Pharmaceutical R&D has a data problem that has nothing to do with a shortage of data.
Drug developers sit on enormous volumes of information: clinical trial registries, regulatory filings, scientific literature, competitor disclosures, pipeline announcements. The problem is that it lives in disconnected silos, built on inconsistent taxonomies, in formats that resist machine-readable analysis. A portfolio manager trying to assess whether a program is worth continuing has to reconcile data that does not speak the same language across sources.
That is the gap OZMOSI and Planview are closing.
On April 23, 2026, the two companies announced a strategic partnership integrating OZMOSI’s structured pharmaceutical intelligence directly into Planview’s AI-driven portfolio planning platform. External clinical reality, what competitors are doing, where regulatory activity is heading, what the trial landscape looks like, connects to internal R&D planning in one system.
What each company brings
OZMOSI has spent twelve years building a single thing: structured, machine-readable pharmaceutical intelligence. Its dataset spans more than 800,000 clinical trials, over 35,000 drugs, and 4,000 diseases and conditions. The underlying architecture is a proprietary taxonomy that standardizes how data connects across the pharmaceutical ecosystem, so that a trial result in one registry links correctly to a regulatory filing, a company disclosure, and a published paper about the same drug.
That standardization is harder than it sounds. Clinical trial registries use different terminology. Regulatory filings describe the same compound through different lenses. Scientific literature applies inconsistent nomenclature across journals. Getting all of it into a unified, coherent structure that AI systems can actually reason over is foundational infrastructure work that took over a decade.
Planview does the planning side. Its platform is used by more than 3,000 organizations and 3.1 million users globally for strategic portfolio management, investment scenario modeling, and resource allocation. Its strength is letting organizations ask hard questions about where to put capital, how to sequence programs, and how to adapt when conditions change.
The integration makes OZMOSI’s external intelligence a live input into those planning conversations.
Why pharma R&D planning has been flying partially blind
A drug development portfolio decision is one of the most capital-intensive choices a company can make. A Phase III trial can cost hundreds of millions of dollars. The decision to advance, pause, or kill a program should be informed by the full competitive landscape: who else is pursuing the same target, what the trial data shows across the field, where regulatory agencies are signaling concern or interest, what patient populations look like in real-world studies.

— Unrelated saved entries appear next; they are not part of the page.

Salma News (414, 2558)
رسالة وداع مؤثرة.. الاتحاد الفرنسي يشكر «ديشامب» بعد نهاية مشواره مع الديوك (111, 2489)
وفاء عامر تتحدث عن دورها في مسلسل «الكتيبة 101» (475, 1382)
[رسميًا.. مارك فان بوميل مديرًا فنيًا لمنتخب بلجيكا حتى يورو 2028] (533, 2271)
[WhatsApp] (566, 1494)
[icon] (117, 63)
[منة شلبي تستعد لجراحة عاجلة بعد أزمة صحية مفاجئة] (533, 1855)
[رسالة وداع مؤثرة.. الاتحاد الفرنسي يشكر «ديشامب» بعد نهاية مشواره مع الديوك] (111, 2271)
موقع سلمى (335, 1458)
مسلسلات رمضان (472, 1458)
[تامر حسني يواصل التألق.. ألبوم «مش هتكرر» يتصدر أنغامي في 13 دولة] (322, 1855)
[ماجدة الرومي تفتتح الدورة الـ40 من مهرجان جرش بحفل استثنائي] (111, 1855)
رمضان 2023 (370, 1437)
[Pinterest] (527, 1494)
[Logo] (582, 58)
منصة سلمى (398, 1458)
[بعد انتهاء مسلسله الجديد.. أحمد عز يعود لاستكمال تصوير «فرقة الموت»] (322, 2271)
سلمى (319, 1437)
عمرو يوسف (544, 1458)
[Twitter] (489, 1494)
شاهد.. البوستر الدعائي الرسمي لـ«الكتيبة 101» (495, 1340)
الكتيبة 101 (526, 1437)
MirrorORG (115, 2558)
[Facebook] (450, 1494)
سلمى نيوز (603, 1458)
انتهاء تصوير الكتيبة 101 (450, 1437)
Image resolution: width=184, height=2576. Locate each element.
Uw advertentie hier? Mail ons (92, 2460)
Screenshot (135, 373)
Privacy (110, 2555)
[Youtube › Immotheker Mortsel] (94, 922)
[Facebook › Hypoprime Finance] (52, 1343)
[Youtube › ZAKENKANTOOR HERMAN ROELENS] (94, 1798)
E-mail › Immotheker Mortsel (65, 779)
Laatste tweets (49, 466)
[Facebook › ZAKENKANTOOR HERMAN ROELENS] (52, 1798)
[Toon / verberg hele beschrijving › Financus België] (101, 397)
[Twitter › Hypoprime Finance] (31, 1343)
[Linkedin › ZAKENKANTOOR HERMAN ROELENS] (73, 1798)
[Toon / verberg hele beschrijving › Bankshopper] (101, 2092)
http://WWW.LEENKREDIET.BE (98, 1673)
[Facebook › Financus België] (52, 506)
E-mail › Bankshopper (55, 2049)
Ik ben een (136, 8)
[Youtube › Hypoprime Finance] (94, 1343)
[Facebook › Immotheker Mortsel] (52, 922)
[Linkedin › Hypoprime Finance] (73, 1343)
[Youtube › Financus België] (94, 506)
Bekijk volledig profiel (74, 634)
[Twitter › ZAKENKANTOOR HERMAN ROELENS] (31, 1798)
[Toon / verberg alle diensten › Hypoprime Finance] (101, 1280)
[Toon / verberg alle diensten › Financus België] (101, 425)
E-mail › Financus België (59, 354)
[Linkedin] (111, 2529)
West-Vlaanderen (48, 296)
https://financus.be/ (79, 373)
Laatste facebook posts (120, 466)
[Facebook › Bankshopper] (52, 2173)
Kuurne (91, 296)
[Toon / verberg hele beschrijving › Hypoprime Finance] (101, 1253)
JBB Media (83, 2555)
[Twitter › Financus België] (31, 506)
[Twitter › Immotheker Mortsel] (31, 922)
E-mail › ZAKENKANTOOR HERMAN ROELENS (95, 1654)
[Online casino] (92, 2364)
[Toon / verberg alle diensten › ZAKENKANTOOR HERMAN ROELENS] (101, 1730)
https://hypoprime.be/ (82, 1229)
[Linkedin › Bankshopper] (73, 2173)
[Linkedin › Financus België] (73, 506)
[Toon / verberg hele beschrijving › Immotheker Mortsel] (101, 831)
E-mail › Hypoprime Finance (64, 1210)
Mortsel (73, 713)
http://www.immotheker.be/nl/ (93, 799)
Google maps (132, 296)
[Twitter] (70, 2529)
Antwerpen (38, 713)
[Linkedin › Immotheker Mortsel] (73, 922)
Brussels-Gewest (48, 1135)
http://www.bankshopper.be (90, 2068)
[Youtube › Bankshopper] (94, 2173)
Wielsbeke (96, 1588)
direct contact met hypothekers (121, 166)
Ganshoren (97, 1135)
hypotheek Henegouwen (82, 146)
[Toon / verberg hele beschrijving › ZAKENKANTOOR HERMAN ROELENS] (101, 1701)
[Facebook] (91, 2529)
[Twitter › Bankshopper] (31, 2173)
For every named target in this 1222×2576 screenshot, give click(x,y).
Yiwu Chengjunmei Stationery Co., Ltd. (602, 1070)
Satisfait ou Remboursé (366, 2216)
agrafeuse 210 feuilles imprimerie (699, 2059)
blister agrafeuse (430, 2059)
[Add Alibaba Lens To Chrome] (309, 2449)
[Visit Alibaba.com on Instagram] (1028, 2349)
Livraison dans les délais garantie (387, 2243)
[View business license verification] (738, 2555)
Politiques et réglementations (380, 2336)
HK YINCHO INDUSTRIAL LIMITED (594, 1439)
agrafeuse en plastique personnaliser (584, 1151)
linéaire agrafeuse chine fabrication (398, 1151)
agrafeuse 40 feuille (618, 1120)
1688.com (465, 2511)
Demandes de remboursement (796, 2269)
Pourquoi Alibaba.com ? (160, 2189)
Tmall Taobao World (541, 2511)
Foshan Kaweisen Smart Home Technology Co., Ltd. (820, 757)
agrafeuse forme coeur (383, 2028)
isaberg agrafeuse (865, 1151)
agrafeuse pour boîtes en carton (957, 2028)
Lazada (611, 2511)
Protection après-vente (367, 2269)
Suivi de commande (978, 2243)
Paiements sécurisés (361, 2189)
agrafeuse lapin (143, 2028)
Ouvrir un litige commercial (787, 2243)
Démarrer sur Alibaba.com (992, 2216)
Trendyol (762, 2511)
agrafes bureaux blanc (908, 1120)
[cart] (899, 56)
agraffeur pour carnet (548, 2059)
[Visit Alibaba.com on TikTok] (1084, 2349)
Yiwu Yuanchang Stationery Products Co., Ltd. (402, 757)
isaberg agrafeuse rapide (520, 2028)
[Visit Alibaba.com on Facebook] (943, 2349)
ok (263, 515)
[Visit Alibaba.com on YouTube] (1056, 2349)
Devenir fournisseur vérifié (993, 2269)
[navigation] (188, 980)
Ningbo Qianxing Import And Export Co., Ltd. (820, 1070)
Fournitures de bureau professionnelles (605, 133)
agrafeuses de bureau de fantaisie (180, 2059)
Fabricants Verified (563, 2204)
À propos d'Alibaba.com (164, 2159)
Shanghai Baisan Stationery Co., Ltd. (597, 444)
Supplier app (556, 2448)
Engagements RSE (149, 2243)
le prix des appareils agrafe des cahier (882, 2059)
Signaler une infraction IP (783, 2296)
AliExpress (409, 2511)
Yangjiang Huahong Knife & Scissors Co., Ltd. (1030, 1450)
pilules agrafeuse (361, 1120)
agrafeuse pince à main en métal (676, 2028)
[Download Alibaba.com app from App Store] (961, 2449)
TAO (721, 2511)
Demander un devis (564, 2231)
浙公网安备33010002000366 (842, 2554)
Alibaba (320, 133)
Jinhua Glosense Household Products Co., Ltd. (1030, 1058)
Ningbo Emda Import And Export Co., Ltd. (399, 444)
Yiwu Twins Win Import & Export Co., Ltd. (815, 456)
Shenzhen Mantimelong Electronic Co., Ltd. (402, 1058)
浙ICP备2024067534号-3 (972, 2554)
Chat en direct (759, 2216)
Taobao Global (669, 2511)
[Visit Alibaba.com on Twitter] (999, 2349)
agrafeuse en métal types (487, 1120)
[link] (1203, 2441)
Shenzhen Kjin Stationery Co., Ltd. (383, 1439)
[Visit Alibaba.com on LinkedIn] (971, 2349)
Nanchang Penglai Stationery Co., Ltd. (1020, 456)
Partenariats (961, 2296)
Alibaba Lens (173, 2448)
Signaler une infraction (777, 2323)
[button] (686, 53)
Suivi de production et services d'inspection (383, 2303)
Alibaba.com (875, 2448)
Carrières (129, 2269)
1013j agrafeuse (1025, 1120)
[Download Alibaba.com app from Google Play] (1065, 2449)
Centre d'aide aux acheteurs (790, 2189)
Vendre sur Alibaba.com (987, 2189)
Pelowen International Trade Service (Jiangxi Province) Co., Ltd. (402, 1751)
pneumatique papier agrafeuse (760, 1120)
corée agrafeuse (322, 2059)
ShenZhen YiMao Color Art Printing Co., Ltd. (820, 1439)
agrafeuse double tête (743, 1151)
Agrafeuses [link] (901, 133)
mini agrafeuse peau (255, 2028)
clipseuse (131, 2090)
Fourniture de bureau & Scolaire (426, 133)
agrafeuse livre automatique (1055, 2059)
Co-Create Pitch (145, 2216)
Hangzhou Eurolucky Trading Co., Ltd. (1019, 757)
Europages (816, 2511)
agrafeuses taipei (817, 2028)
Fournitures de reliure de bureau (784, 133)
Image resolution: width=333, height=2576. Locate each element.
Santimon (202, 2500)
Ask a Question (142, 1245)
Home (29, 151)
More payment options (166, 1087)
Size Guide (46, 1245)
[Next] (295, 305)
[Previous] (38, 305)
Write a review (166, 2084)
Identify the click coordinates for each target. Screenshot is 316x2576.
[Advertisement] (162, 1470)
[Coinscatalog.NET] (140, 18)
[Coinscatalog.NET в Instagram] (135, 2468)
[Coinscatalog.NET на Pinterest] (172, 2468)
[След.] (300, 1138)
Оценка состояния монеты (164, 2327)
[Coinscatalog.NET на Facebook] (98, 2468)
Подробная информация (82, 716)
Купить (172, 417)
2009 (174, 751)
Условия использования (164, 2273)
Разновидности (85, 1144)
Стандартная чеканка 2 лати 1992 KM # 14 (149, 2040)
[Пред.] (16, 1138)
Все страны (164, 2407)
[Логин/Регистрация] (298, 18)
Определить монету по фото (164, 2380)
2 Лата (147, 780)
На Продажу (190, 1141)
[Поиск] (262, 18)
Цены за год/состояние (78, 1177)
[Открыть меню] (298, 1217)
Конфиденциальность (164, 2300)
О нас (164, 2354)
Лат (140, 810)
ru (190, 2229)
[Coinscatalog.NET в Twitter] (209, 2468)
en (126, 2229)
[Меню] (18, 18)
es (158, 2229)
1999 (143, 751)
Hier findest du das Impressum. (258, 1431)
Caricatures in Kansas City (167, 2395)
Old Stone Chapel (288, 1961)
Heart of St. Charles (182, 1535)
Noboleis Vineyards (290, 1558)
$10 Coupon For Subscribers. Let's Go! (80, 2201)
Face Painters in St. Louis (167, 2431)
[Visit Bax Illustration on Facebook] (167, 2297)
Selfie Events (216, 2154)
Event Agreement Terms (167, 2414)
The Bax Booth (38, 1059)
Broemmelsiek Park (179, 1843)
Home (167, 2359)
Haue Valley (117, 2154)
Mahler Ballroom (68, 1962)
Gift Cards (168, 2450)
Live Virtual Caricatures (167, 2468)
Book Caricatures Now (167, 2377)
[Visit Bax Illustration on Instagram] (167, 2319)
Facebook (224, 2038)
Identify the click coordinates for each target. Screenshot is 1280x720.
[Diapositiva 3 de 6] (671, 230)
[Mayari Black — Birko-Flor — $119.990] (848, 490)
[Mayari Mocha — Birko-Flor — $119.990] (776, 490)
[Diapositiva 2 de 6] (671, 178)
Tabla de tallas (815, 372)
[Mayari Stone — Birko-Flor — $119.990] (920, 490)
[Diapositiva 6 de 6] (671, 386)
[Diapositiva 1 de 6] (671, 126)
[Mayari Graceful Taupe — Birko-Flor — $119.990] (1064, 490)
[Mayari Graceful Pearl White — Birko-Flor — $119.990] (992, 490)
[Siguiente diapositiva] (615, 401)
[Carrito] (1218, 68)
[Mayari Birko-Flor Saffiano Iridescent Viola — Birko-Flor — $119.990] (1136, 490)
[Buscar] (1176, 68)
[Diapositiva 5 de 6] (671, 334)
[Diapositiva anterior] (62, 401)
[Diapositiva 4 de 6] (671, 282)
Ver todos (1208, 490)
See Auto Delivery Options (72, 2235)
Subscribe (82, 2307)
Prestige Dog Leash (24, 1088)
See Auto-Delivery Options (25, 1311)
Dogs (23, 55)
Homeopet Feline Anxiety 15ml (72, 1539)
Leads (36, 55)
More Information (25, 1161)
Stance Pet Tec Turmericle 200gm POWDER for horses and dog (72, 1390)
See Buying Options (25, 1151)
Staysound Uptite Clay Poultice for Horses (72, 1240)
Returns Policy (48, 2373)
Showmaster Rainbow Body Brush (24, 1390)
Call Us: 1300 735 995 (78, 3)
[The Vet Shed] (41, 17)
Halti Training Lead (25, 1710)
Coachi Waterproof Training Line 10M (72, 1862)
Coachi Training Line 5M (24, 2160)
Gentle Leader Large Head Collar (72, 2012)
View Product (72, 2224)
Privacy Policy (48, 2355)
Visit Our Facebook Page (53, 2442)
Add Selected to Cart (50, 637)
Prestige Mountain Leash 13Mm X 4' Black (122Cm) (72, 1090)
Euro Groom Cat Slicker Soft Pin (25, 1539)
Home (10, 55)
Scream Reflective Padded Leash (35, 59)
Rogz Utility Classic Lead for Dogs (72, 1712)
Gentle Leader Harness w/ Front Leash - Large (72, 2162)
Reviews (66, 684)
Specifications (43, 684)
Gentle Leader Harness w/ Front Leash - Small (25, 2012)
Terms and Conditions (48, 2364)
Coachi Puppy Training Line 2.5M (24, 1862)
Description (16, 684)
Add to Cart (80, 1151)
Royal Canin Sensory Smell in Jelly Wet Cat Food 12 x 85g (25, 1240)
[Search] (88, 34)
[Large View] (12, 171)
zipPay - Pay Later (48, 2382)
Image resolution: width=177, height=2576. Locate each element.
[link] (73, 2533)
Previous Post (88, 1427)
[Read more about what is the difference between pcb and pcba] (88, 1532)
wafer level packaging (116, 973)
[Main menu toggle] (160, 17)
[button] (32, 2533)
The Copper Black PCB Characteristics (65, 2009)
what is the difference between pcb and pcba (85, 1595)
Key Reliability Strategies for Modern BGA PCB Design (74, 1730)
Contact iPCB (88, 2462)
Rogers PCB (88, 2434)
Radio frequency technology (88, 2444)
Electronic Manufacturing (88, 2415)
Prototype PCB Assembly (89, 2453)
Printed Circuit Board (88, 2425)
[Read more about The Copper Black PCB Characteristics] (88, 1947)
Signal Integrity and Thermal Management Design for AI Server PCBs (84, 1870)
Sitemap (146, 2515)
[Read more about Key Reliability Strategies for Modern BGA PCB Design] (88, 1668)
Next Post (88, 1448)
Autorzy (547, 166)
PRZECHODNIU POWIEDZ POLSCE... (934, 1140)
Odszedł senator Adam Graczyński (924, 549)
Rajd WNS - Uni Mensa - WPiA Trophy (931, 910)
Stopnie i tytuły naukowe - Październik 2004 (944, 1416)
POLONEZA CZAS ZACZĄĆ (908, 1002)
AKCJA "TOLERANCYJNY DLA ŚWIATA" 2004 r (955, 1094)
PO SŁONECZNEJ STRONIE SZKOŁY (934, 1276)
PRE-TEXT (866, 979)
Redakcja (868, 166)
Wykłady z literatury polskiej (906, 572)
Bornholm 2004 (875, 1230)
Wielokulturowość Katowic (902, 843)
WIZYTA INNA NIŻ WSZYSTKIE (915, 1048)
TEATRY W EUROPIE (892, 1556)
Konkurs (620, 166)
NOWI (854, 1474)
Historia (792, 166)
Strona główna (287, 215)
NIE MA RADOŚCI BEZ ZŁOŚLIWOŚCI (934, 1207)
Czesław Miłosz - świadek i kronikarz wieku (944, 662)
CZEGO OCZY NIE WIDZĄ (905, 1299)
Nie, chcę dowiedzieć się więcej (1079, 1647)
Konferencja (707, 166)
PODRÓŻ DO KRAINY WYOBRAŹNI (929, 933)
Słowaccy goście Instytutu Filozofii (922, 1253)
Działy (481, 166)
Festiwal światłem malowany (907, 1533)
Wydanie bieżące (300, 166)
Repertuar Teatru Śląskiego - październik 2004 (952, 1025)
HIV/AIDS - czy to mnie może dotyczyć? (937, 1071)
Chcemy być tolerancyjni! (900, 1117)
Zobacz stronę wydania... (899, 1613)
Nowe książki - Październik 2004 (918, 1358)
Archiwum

Most portfolio teams do not have that picture in real time. They have analysts pulling data from multiple sources on different update cycles, normalizing it manually, and presenting it in formats that do not connect directly to the planning tools where investment decisions get made. The analysis and the decision happen in different systems with a manual handoff between them.
According to the Deloitte Centre for Health Solutions, the average cost of bringing a new drug to market has risen to approximately $2.3 billion, with failure rates in late-stage development above 50%. The single largest driver of that cost is late-stage program failures that could have been anticipated earlier with better competitive and clinical landscape data.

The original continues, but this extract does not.